According to European improv trio Konk Pack’s one-sheet, “a heavy rocking swing echoes out of loose noise conglomerations. Nasty!” Bonnie Wright’s Fresh Sound series serves up the Konks: Tim Hodgkinson (Henry Cow) on table-top guitar and clarinet, Thomas Lehn on synthesizer, and Roger Turner on percussion. They’ll do their impulsive and propulsive thing at the equally inspired Bread & Salt building in Barrio Logan Sunday night.... Lower on the brow? Sure. Eddie Spaghetti’s Supersuckers take the Casbah stage after Hellbound Glory and Neighbors to the North. According to Mr. Spaghetti, the Supersuckers are the “greatest rock ’n’ roll band in the world.” Hm.

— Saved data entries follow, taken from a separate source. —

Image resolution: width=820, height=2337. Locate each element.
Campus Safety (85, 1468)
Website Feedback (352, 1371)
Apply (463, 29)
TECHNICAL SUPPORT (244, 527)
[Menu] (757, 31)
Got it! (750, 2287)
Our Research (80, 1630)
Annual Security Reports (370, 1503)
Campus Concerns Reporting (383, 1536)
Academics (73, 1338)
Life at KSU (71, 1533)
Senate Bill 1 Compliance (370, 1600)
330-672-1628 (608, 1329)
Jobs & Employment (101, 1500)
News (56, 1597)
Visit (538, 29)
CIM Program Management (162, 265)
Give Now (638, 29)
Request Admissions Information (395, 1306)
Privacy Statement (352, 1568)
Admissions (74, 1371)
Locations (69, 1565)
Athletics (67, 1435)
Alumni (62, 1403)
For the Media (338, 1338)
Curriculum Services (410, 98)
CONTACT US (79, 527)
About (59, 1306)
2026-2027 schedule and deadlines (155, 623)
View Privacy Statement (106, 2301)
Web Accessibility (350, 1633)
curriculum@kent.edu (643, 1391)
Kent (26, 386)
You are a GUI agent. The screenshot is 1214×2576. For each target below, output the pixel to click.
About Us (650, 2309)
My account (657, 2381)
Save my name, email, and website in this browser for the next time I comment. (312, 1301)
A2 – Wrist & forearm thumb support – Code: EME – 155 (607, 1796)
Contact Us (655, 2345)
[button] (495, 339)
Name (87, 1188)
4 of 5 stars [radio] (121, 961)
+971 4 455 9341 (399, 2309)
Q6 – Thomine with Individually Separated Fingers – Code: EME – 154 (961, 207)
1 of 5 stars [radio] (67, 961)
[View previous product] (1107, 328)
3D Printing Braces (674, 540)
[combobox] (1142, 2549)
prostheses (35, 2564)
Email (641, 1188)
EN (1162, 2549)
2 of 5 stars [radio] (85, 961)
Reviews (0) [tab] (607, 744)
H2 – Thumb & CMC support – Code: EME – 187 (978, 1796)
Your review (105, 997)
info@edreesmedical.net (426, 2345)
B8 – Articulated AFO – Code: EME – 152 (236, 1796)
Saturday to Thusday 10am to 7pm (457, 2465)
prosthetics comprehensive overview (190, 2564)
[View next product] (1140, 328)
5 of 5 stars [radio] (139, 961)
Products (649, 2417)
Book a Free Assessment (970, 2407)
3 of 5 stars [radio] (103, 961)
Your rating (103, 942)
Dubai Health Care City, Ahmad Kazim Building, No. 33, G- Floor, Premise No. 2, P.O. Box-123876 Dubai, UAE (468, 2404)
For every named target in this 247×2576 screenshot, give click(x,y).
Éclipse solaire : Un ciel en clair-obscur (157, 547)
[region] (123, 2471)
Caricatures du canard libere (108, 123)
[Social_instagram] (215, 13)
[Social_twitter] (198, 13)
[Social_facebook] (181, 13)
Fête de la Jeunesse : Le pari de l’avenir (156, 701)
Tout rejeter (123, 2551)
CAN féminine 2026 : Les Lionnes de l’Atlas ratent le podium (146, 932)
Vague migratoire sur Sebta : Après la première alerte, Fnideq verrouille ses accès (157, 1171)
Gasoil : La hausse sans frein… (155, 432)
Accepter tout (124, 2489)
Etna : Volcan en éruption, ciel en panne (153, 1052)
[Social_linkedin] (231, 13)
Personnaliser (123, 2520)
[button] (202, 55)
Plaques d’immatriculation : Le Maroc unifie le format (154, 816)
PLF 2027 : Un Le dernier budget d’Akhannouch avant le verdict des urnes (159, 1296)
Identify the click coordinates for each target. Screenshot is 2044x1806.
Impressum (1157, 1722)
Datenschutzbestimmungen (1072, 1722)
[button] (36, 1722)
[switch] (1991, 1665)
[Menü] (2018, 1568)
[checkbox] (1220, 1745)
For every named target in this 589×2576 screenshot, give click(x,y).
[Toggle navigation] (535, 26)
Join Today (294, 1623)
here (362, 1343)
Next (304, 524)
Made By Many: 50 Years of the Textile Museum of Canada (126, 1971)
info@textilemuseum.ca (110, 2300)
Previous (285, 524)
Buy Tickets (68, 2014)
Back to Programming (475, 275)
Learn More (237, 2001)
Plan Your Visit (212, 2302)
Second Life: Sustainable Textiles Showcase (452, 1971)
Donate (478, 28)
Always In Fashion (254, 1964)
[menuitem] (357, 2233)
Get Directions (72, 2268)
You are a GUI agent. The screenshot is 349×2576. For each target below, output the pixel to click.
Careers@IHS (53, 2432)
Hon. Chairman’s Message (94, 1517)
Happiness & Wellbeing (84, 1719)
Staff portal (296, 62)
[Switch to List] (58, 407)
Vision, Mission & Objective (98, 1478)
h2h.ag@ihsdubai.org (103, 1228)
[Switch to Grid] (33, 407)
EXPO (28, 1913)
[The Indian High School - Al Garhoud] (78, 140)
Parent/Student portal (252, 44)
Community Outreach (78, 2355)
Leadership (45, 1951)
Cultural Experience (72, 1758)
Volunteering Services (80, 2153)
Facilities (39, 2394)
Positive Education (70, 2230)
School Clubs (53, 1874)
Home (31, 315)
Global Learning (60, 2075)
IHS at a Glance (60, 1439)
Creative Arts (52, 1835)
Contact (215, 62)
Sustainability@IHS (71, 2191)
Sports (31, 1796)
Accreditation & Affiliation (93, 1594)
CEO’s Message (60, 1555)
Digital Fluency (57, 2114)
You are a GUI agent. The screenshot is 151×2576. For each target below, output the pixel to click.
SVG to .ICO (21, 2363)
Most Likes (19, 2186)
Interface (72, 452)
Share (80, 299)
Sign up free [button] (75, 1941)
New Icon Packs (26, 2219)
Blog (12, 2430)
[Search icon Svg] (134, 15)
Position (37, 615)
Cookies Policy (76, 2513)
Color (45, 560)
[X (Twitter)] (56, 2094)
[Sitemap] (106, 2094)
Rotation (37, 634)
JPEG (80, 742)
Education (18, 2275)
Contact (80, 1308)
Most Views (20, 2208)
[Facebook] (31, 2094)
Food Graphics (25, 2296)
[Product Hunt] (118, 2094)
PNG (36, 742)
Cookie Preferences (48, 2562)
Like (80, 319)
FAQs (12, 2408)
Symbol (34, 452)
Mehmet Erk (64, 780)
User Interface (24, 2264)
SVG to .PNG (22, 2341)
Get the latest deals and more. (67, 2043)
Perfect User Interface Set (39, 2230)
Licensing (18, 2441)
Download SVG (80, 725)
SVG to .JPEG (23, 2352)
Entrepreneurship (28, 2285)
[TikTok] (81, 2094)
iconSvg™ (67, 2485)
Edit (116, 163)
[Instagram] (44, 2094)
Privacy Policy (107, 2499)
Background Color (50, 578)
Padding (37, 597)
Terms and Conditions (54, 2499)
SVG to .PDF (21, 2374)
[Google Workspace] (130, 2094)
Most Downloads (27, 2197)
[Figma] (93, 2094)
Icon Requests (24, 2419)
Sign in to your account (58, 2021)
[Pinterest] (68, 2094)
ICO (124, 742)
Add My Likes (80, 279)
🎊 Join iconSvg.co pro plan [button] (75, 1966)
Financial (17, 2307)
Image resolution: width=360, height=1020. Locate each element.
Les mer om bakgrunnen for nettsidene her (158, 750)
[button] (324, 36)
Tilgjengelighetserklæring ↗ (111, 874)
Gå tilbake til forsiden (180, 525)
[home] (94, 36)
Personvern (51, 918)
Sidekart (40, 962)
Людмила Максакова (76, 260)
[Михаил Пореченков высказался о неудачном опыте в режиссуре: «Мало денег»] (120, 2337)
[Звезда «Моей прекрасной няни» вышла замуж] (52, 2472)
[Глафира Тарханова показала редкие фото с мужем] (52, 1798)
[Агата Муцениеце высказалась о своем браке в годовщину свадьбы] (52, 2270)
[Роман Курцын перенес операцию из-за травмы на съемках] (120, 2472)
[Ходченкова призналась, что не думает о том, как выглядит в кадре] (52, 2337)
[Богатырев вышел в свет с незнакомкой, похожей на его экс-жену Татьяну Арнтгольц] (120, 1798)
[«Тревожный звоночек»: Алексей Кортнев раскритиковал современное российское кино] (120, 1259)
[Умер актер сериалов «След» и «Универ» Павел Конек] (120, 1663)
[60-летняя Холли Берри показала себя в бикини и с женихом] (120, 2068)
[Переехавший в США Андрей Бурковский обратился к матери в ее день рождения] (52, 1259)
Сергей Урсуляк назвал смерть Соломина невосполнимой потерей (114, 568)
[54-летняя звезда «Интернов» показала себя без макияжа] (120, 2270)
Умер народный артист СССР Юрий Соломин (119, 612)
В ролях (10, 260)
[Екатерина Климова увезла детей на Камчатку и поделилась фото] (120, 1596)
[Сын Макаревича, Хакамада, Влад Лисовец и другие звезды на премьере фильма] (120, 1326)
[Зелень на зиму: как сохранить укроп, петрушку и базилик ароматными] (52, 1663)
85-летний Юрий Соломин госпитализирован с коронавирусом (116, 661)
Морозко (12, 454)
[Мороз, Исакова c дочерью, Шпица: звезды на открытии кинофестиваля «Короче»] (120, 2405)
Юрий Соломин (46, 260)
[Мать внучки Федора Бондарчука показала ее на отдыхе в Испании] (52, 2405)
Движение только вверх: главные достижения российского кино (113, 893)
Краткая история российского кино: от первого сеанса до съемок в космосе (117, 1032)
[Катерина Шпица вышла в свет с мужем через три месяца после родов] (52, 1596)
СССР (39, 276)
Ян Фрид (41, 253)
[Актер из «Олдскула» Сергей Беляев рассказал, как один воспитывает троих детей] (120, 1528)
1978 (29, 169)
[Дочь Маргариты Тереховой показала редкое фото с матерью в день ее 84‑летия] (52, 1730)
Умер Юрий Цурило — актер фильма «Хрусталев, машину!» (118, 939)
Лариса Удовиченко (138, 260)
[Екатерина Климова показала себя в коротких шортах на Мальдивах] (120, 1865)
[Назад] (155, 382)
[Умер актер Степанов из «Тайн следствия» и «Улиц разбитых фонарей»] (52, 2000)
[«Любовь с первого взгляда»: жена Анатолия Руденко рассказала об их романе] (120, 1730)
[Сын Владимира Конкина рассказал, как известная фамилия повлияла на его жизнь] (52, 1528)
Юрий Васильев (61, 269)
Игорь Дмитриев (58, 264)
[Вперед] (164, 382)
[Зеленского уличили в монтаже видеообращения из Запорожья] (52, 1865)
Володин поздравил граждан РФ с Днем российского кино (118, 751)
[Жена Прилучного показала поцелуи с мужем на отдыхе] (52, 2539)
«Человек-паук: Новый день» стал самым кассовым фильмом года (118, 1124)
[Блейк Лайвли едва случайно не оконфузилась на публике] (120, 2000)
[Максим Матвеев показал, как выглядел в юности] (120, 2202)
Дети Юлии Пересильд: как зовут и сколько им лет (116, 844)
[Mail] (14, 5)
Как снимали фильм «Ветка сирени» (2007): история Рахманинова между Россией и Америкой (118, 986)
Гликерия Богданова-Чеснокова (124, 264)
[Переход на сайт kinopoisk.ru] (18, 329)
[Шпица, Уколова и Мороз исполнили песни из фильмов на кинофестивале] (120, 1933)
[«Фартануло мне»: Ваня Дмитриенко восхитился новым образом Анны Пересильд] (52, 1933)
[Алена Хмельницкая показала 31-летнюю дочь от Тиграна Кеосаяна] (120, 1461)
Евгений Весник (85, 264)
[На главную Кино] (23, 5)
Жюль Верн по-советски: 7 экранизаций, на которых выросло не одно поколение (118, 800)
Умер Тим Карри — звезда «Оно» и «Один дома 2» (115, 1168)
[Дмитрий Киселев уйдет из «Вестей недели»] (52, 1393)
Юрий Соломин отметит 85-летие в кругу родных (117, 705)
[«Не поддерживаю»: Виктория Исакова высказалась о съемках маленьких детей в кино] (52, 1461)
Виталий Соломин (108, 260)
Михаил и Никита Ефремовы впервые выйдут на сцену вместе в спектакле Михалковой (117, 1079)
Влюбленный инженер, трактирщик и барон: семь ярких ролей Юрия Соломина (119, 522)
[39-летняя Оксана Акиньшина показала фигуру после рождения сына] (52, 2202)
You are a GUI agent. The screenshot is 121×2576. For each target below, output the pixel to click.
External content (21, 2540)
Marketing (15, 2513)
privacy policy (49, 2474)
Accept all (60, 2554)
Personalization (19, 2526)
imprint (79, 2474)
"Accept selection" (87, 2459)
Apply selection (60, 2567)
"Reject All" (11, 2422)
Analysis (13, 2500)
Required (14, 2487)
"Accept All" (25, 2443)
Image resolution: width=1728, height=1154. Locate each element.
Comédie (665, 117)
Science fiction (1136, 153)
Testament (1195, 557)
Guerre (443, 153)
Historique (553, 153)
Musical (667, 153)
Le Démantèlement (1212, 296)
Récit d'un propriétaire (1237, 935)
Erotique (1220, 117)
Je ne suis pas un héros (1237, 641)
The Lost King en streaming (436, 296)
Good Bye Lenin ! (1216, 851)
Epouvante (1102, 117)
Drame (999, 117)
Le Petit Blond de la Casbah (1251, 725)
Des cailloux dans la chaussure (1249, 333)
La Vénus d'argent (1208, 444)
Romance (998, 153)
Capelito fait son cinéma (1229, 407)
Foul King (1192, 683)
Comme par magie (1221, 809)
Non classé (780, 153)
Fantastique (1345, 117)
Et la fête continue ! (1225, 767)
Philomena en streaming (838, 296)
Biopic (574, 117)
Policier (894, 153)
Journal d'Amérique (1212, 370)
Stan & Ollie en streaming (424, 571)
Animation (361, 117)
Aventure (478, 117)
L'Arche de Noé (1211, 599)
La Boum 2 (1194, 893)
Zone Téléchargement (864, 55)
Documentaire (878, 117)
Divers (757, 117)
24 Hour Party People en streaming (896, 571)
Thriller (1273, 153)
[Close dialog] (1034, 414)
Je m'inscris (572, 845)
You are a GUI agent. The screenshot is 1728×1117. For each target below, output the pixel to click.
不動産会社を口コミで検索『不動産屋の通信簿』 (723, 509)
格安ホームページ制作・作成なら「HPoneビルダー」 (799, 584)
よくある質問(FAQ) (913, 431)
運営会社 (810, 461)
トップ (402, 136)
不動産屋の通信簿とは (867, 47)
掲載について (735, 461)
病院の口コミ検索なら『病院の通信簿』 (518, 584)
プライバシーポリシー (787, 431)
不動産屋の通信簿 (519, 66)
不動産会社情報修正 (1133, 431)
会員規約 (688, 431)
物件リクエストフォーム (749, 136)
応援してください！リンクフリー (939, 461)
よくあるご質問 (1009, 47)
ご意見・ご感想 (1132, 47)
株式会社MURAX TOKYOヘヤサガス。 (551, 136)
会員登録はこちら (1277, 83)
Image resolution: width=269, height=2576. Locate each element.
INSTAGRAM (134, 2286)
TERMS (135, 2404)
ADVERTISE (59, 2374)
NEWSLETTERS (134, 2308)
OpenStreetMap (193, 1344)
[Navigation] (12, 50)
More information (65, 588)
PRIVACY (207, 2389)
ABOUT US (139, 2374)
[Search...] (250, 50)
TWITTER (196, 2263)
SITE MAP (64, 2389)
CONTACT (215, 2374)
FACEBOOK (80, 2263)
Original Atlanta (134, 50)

Cursive’s Tim Kashner’s at Casbah. He’s got a new solo record called Adult Film, with material that runs the emotional gamut from weepy to creepy. It’s either “manically therapeutic” or “therapeutically manic,” depends who you read... And the Giants are playing the Vikings. It’s just one of those Mondays.
From Beantown, synth-pop four-piece Passion Pit hits the Open Air Theatre at SDSU. The Berklee College of Music group is touring in support of its new Constant Conversations EP, a re-recording (“Constant Conversations”) and some holdovers from last year’s breakthrough record Gossamer.... Otherwises: from the Estonian underground, chillwave chanteuse Maria Manerva Blesses the Void...House of Blues delivers a “street beat” Phantogram...TJ group Glasmus joins Stripes & Lines and Elephant King to fill an all-local alt-rock bill at the Griffin...and Mad Traffic jams at Casbah with Gayle Skidmore and the Phantoms in support of this year’s Staring at the Sun comp, volume 11.